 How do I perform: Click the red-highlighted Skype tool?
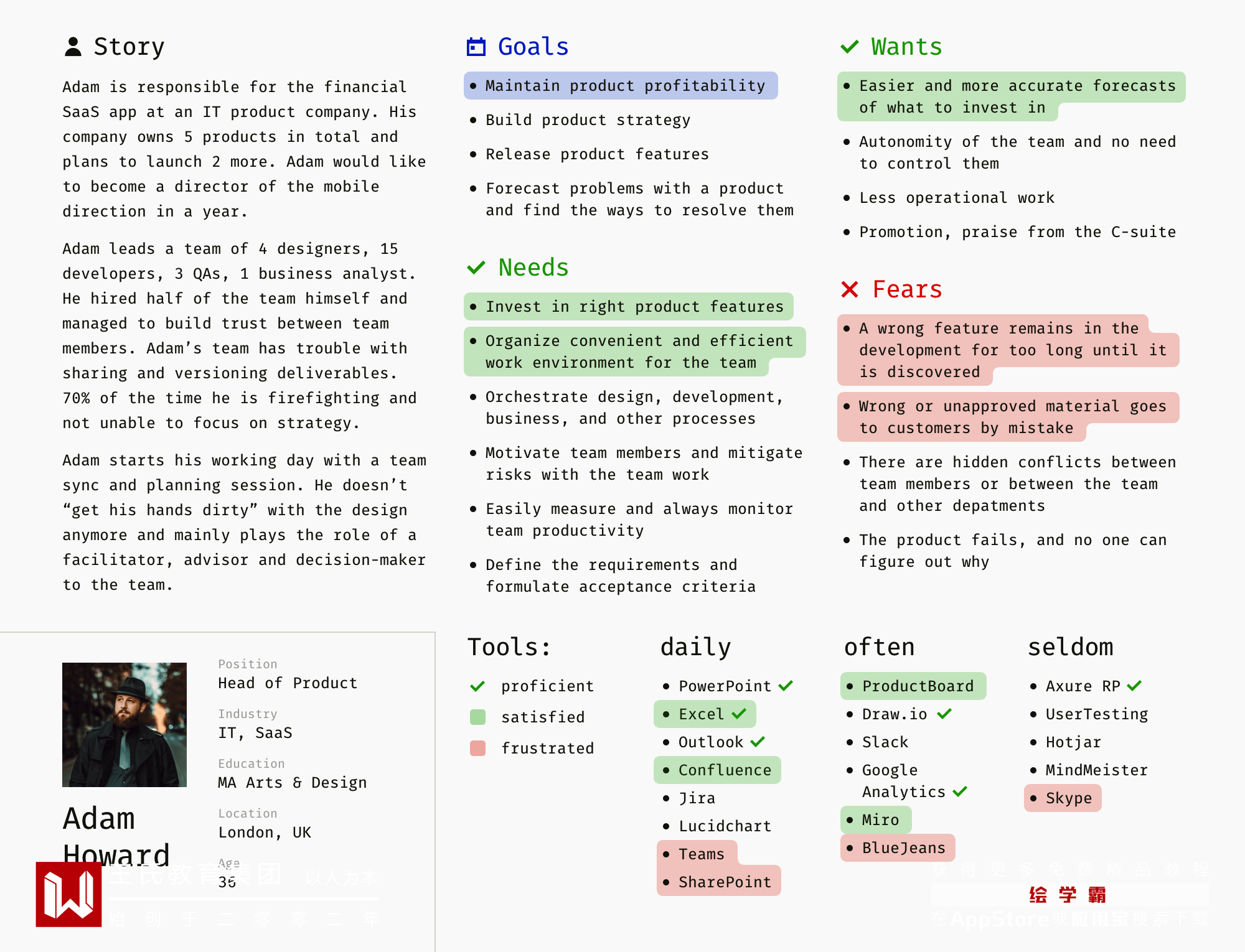(1068, 798)
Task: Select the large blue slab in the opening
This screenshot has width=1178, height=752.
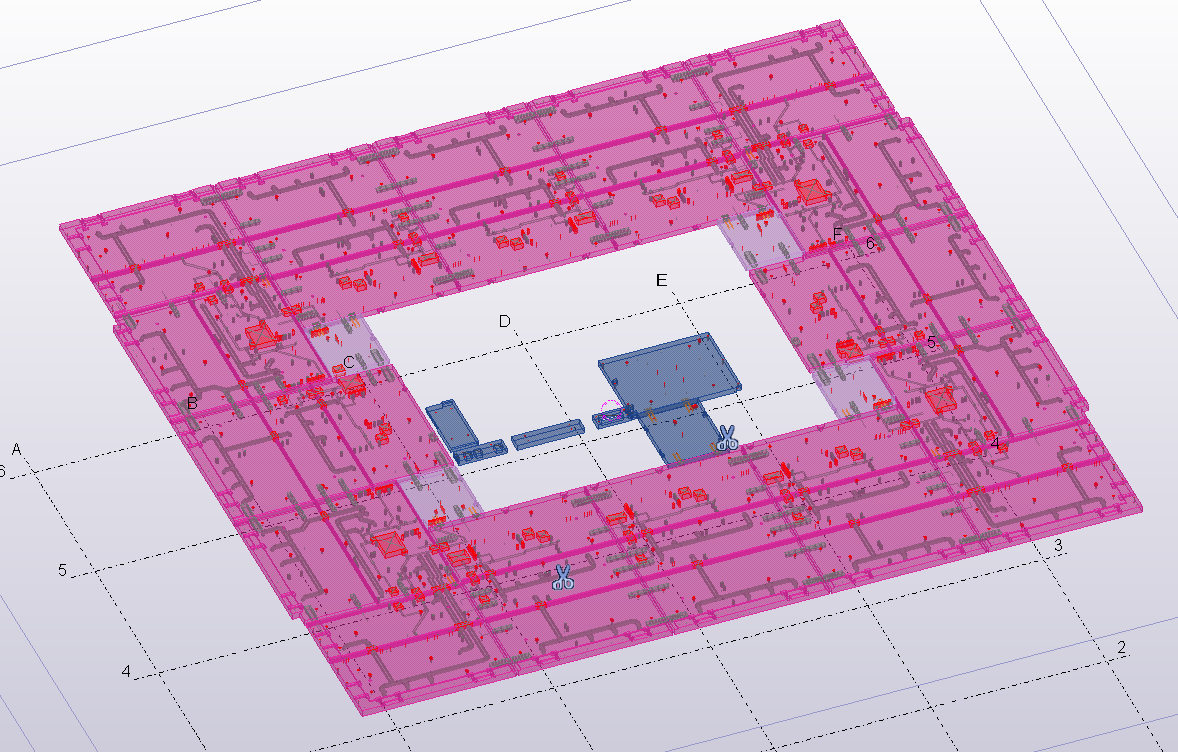Action: coord(668,367)
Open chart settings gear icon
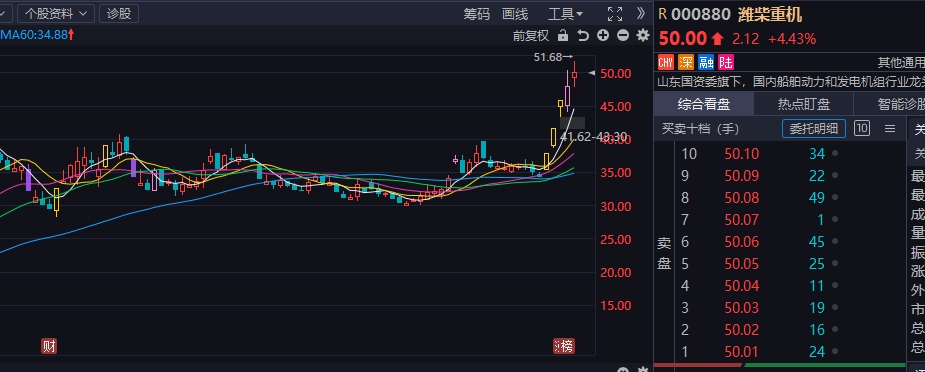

◆ **About this task**
Reproduce every entry above exactly, and omit the pictures.

◆ **Result of this exercise**
 How do I perform: Click the red-highlighted Skype tool?
(1068, 798)
Task: Select the large blue slab in the opening
This screenshot has width=1178, height=752.
Action: coord(668,367)
Open chart settings gear icon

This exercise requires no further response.